Le problème du contrat implicite passé entre l’habitant d’un pays et l’état qui administre ledit pays, est réel. A force de déléguer aux autres le droit de faire la loi sur des sujets de plus en plus vastes, on se retrouve aux prises avec des individus qui ont des droits sur nous, sans qu’on n’ait signé de contrat avec ces personnes. C’est ainsi qu’on aboutit à la tyrannie de la majorité exercée sur l’individu. La seule Loi qui vaille à mes yeux, est celle qui consacre la Liberté comme principe inviolable. Chacun a des droits sur ce qu’il possède (son corps, ses biens), et ces droits sont inaliénables.

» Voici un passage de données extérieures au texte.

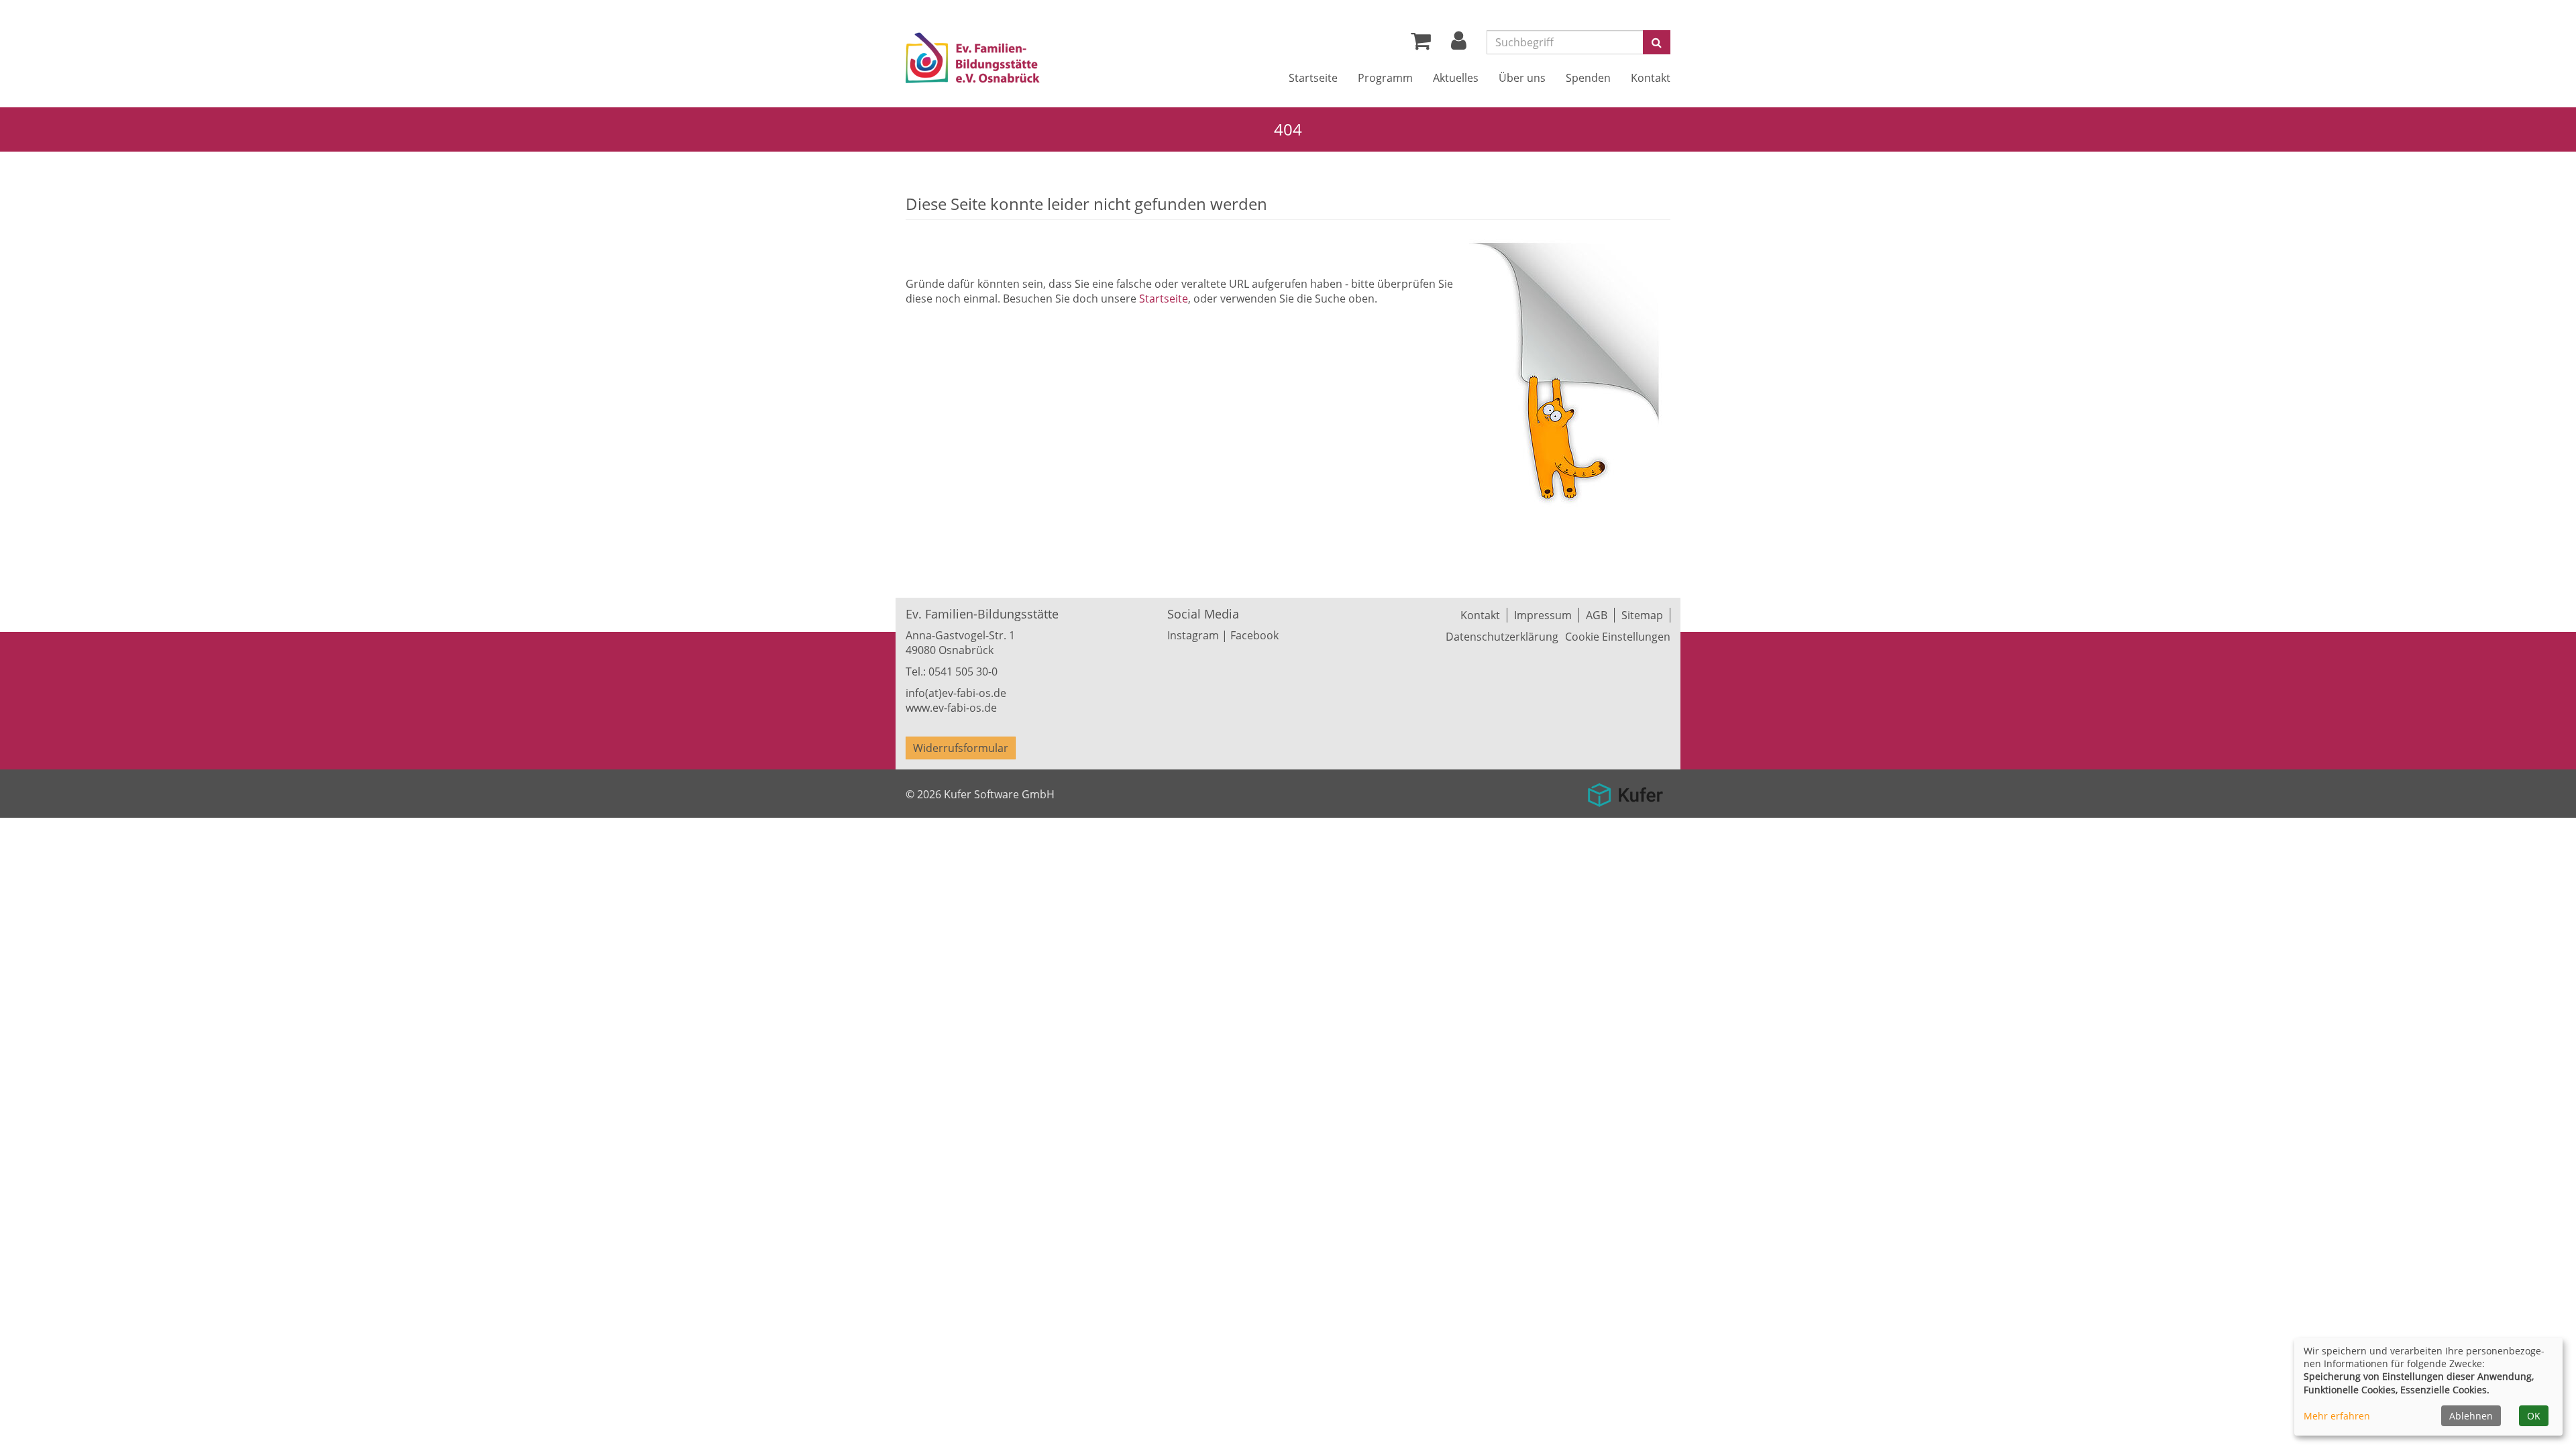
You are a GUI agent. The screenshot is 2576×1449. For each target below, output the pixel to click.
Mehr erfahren (2337, 1415)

Bien sûr une fois énoncés ces principes, l’application en est plus complexe. Par exemple les parents, ont-ils des droits sur leur enfant ? Au nom de quoi ? Jusqu’à quand ? Les prisonniers, de quel droit les prive-t-on de liberté ? Autant de questions auxquelles je n’ai pas de réponses définitives à donner (je n’ai pas la science infuse 🙂   ).

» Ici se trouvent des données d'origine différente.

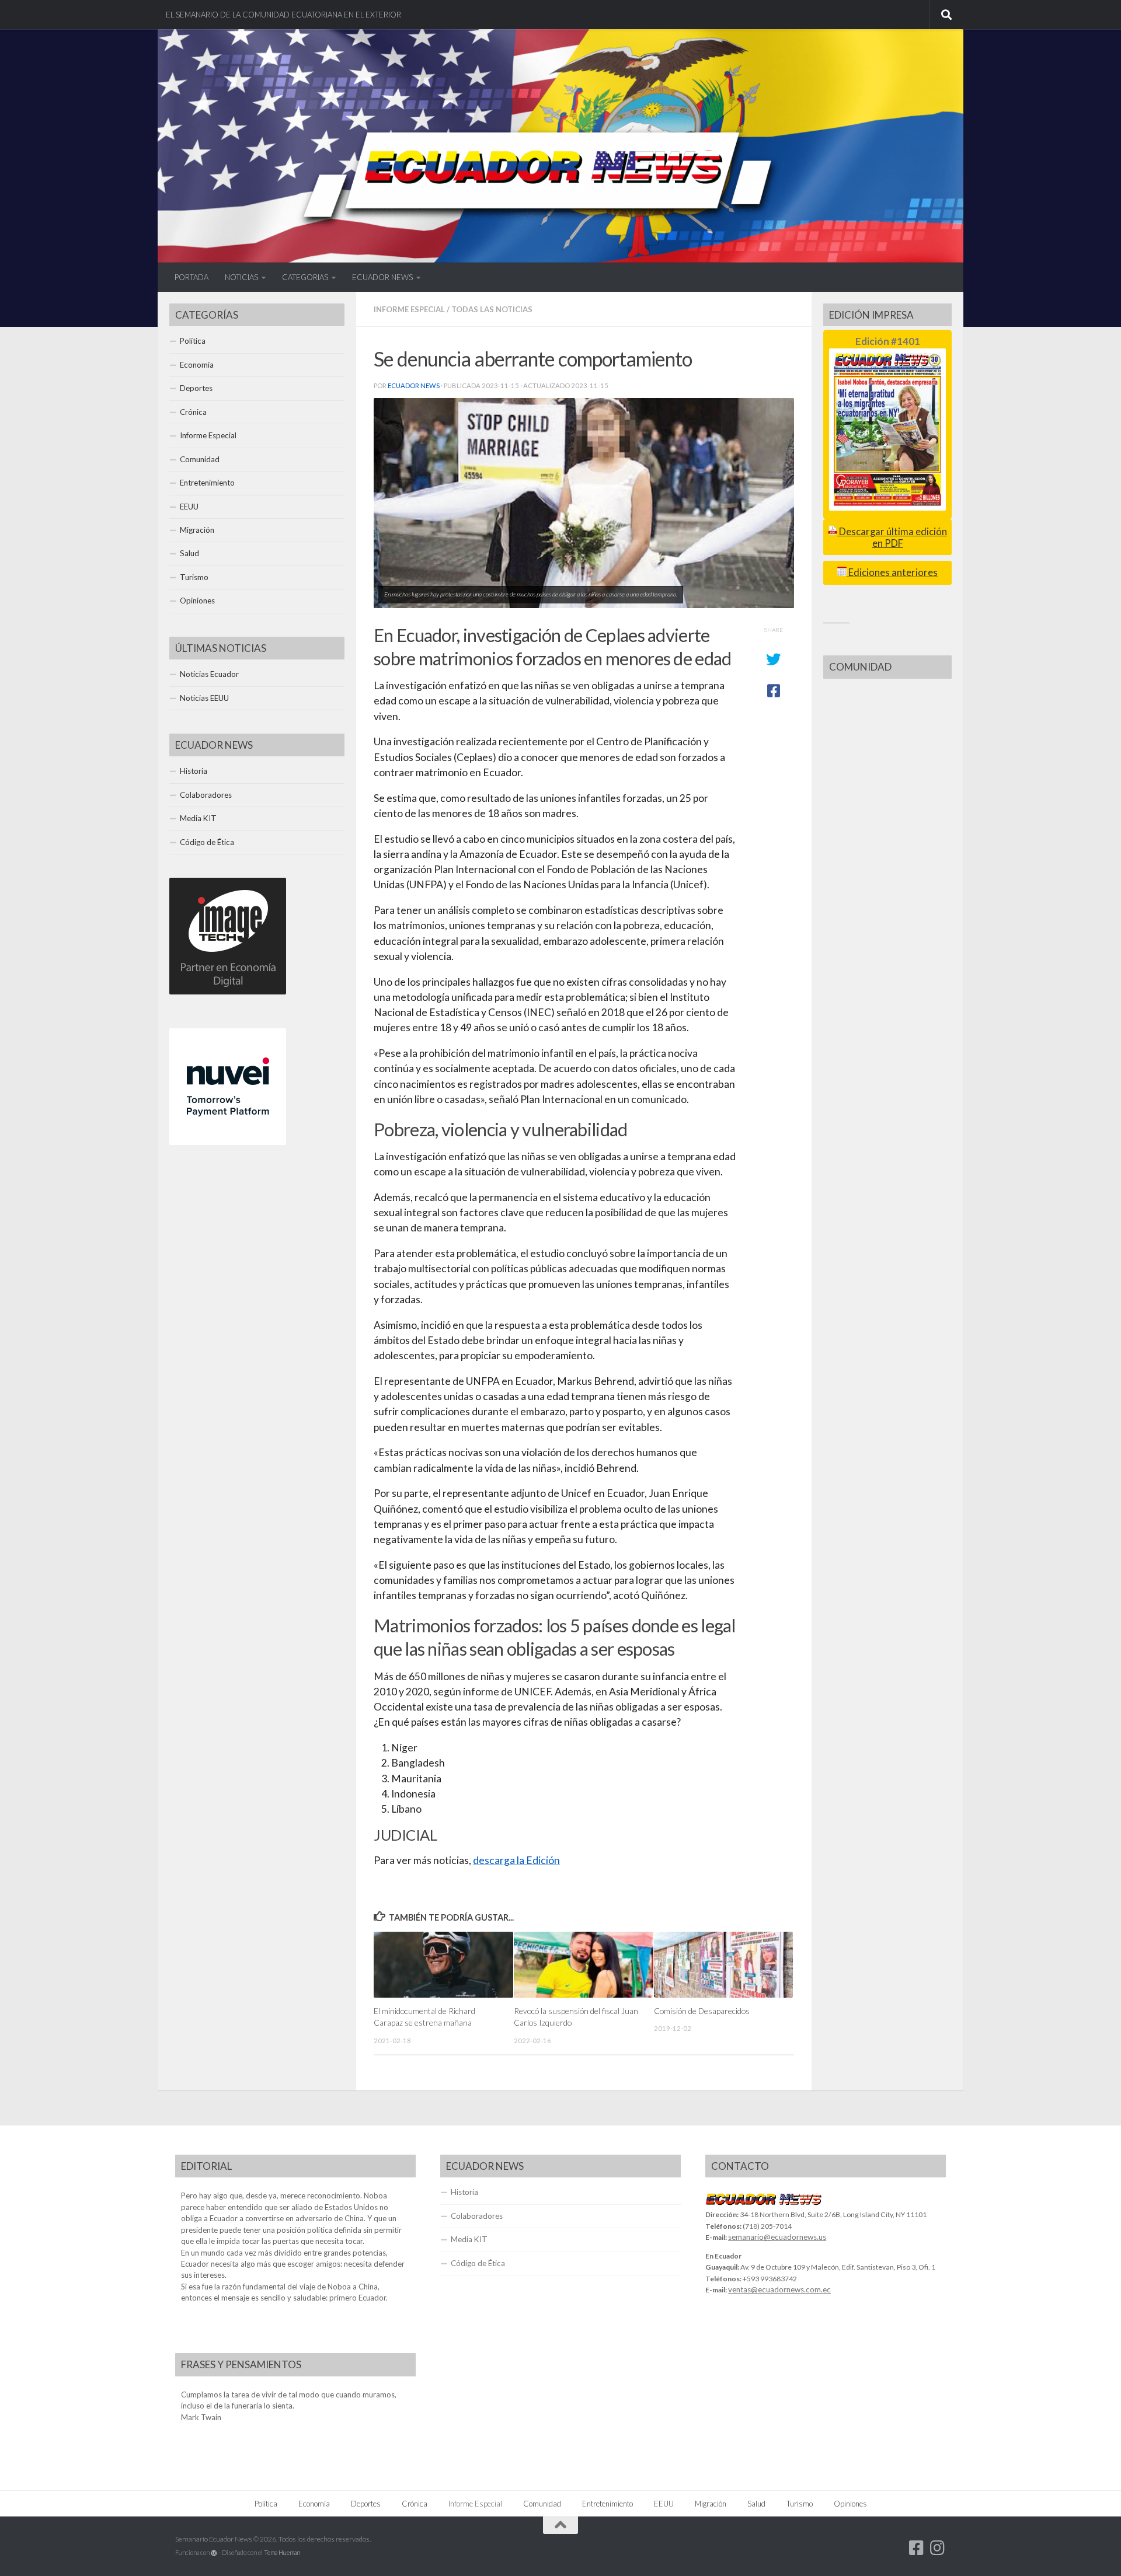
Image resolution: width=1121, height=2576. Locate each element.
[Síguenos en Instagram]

Mais imaginez un monde où  chacun serait guidé par le Respect de la Liberté et de la Propriété d’autrui.  Un monde où on ne pourrait pas vous empêcher d’exprimer vos opinions sous prétexte qu’elles choquent un certain nombre de personnes, où on ne vous interdirait pas de travailler le jour qui vous convient…. Les tyrans ne tirent leur force que des masses qui les laissent faire. A bon entendeur…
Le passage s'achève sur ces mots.